Playroom now supports UTF-8. If this is sufficient, technically we can go ahead. Arabic people have to confirm this. I don't know at all how right-to-left written languages are handled and whether UTF-8 is sufficient to support them or not.
However, the biggest problem is that we would need someone who can speak french, enough to have a skype conversation. That person will then become responsible for arabic translation, will be able to recruit other translaters who don't need to speak french, check that the team is doing well, and tell us about tem changes so that we can update access rights accordingly.
I'm not sure enough to make this fully in english. Other admins aren't at good at English than me and that's the main reason why we do this in that way. We do this because we don't want anymore translations that are quickly outdated, stay incomplete for a long time because they are no longer regularely followed, or become totally abandonned like turkish, albanian, or like portuguese or german in the past.
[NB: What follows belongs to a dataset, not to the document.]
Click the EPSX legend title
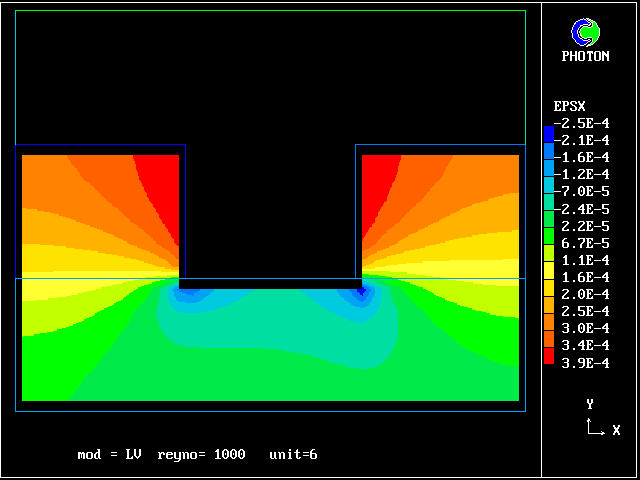The width and height of the screenshot is (640, 480). [569, 106]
Beside the technical question of right-to-left written languages that is really special, the requirements are the same for any other translation, including those that have been already requested several times: serbian, polish, turkish and slovak among others, if I remember correctly.
Specificly for arabic, I have other questions and reflections.
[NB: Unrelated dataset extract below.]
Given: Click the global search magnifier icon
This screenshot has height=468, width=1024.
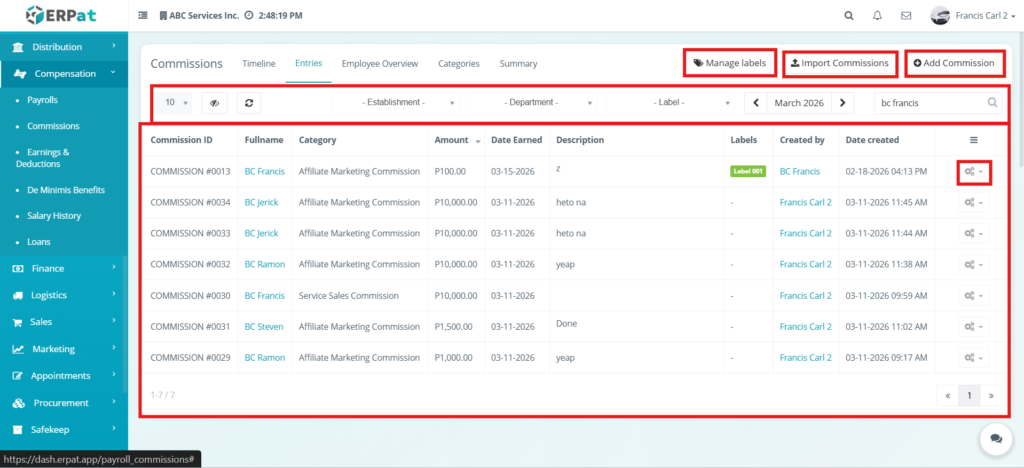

IN the french playroom, there are quite a lot of people coming from North Africa. Many of them speak both french and arabic, and write arabic using latin letters. I may be wrong, but an arabic translation can probably only be interesting if it's the true arabic language, and not something like phonetically written arabic using latin letters, what looks to me like a kind of SMS language that would be unappropriate and perhaps even a kind of insult against the people who really speak and write arabic. Bonus question: only blind people do something like this ?
A question of curiosity now, is there dialects in arabic language ? CAn arabs from different countries understand eachother comfortably most of the time and that's just a question of minor accents and ideomatic expressions, or is it a real pain ?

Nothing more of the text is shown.